Data in this exercise:
=== Begin Enclosure ===
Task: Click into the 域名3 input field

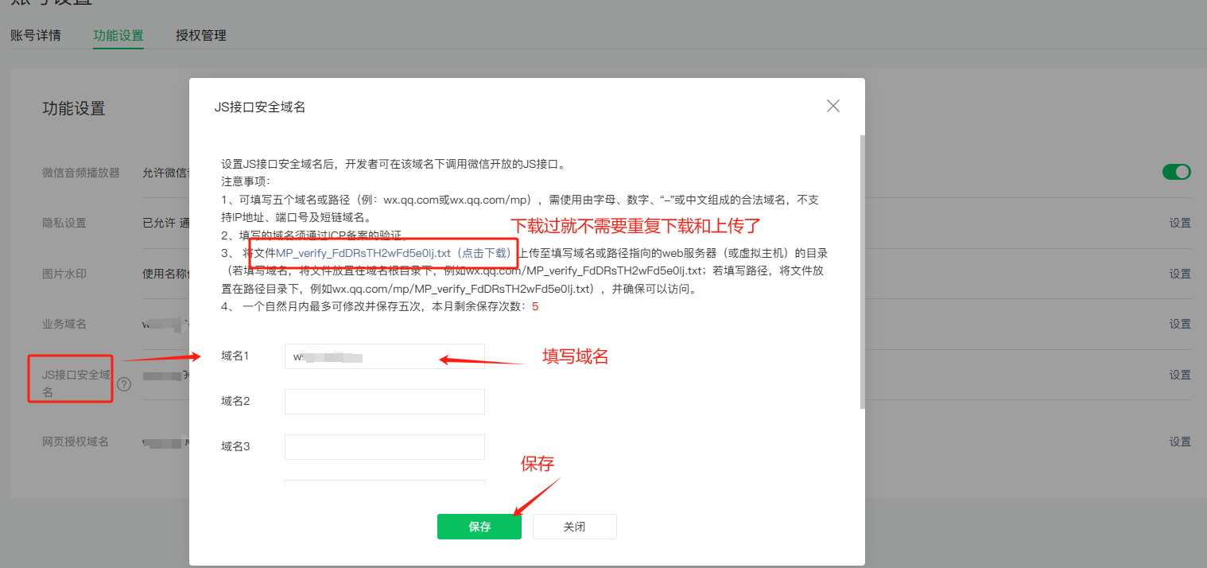Action: coord(384,446)
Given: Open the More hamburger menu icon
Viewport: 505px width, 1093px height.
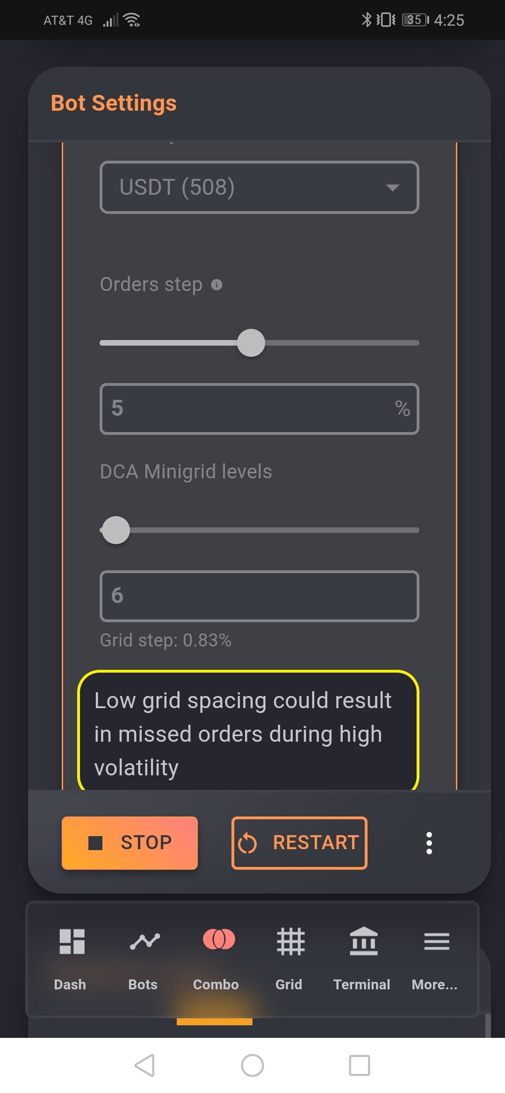Looking at the screenshot, I should (437, 941).
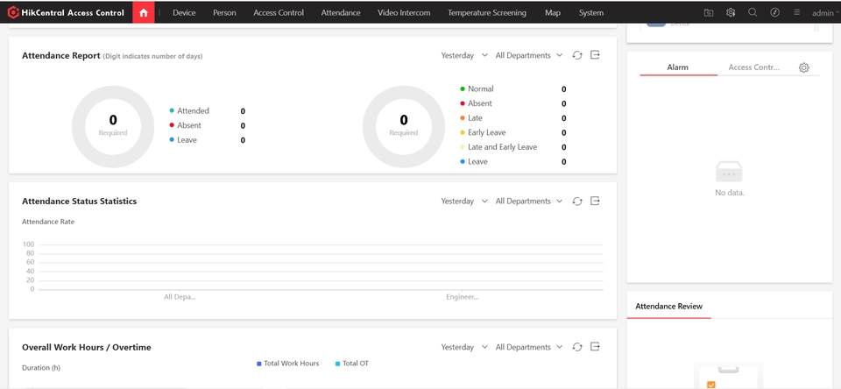Open the hamburger list menu icon

point(796,13)
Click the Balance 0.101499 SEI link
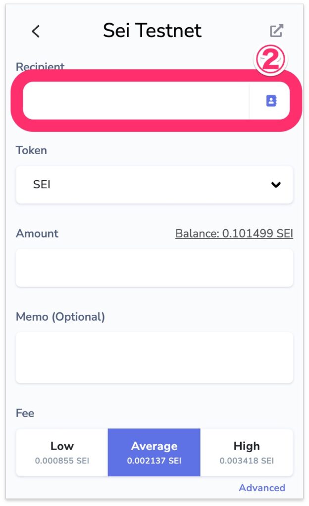Screen dimensions: 309x506 tap(234, 233)
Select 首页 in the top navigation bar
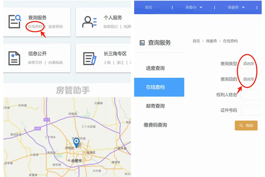This screenshot has height=177, width=265. [148, 7]
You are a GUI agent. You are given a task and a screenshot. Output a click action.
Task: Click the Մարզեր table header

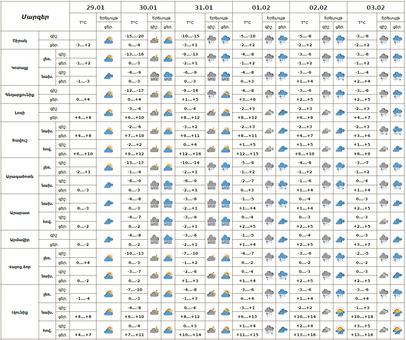[x=35, y=17]
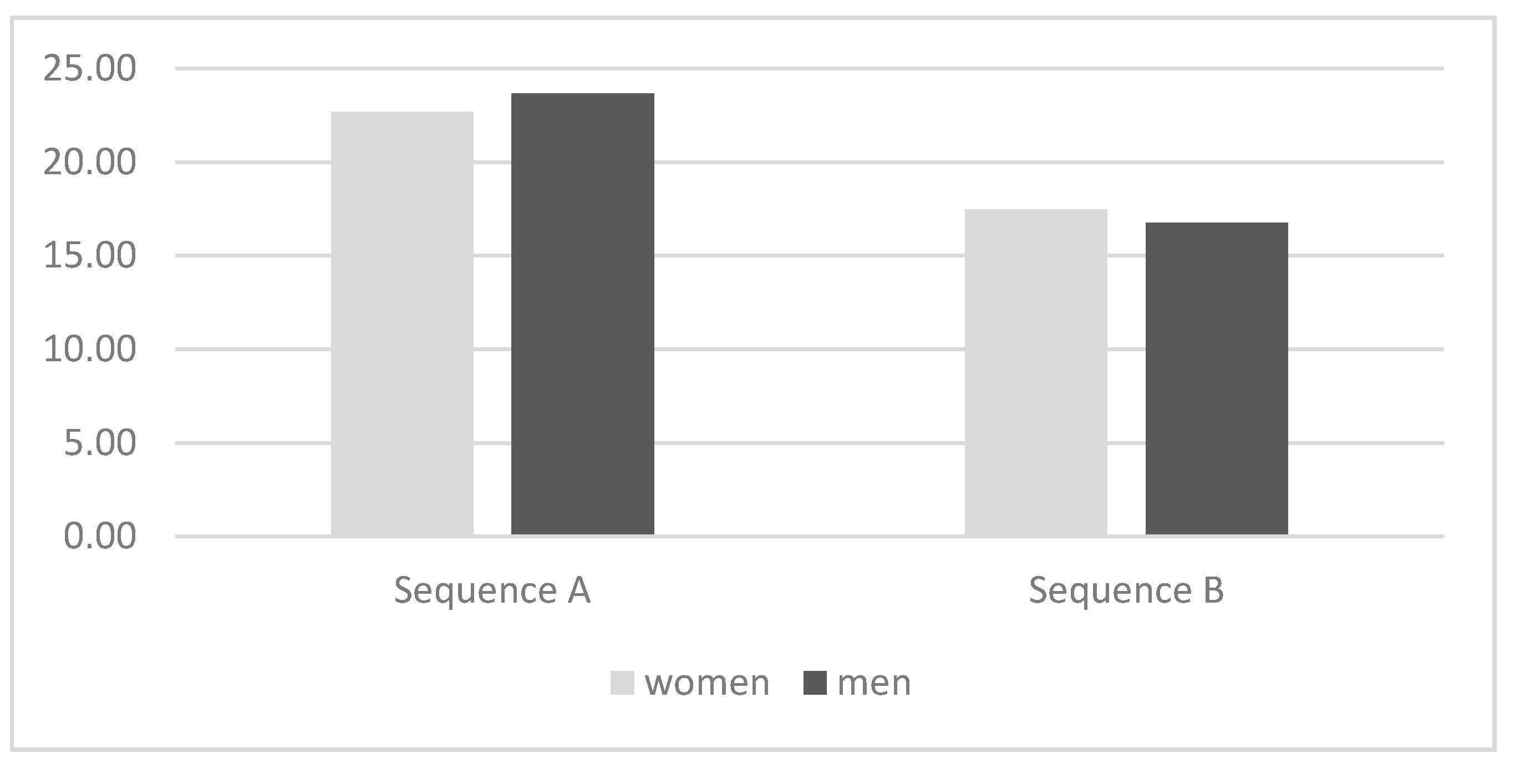Select the men bar in Sequence A
The image size is (1515, 768).
582,314
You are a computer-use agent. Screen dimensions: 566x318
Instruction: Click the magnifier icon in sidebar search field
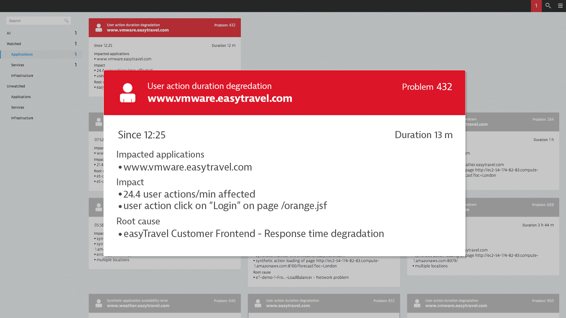(x=66, y=21)
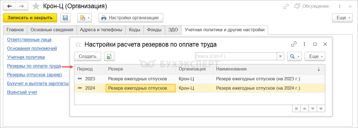Click in the Поиск search field
The width and height of the screenshot is (358, 128).
tap(236, 56)
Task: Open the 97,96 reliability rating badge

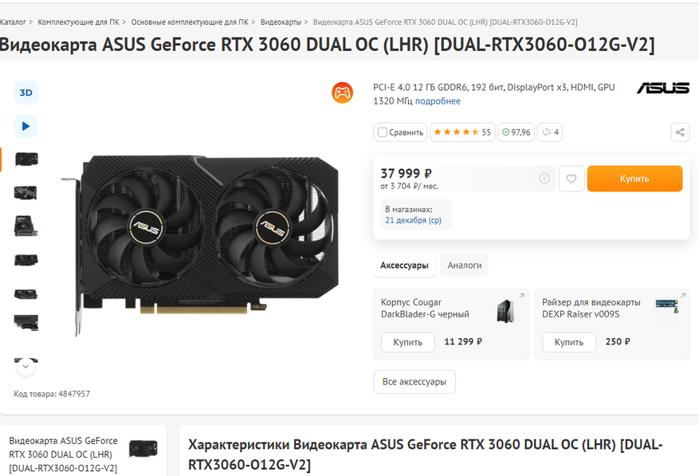Action: (516, 132)
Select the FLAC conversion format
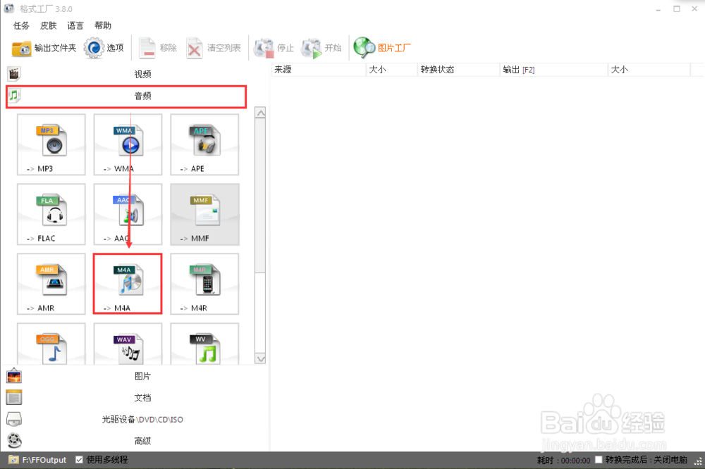The image size is (705, 469). tap(51, 214)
=== End Enclosure ===
Exercise prompt: Write out every line above exactly, minus images.

Reply to the exercise:
Task: Click into the 域名3 input field

Action: coord(384,446)
Given: Open the More hamburger menu icon
Viewport: 505px width, 1093px height.
Looking at the screenshot, I should (437, 941).
Open the hamburger list menu icon

point(796,13)
Click the Balance 0.101499 SEI link
Screen dimensions: 309x506 tap(234, 233)
Select 首页 in the top navigation bar
This screenshot has height=177, width=265. [148, 7]
You are a GUI agent. You are given a task and a screenshot. Output a click action.
Task: Click the Մարզեր table header

[x=35, y=17]
Select the men bar in Sequence A
The image size is (1515, 768).
582,314
You are a computer-use agent. Screen dimensions: 566x318
Instruction: Click the magnifier icon in sidebar search field
(x=66, y=21)
Click in the Поиск search field
The width and height of the screenshot is (358, 128).
tap(236, 56)
Task: Open the 97,96 reliability rating badge

Action: (516, 132)
Select the FLAC conversion format
The image size is (705, 469). tap(51, 214)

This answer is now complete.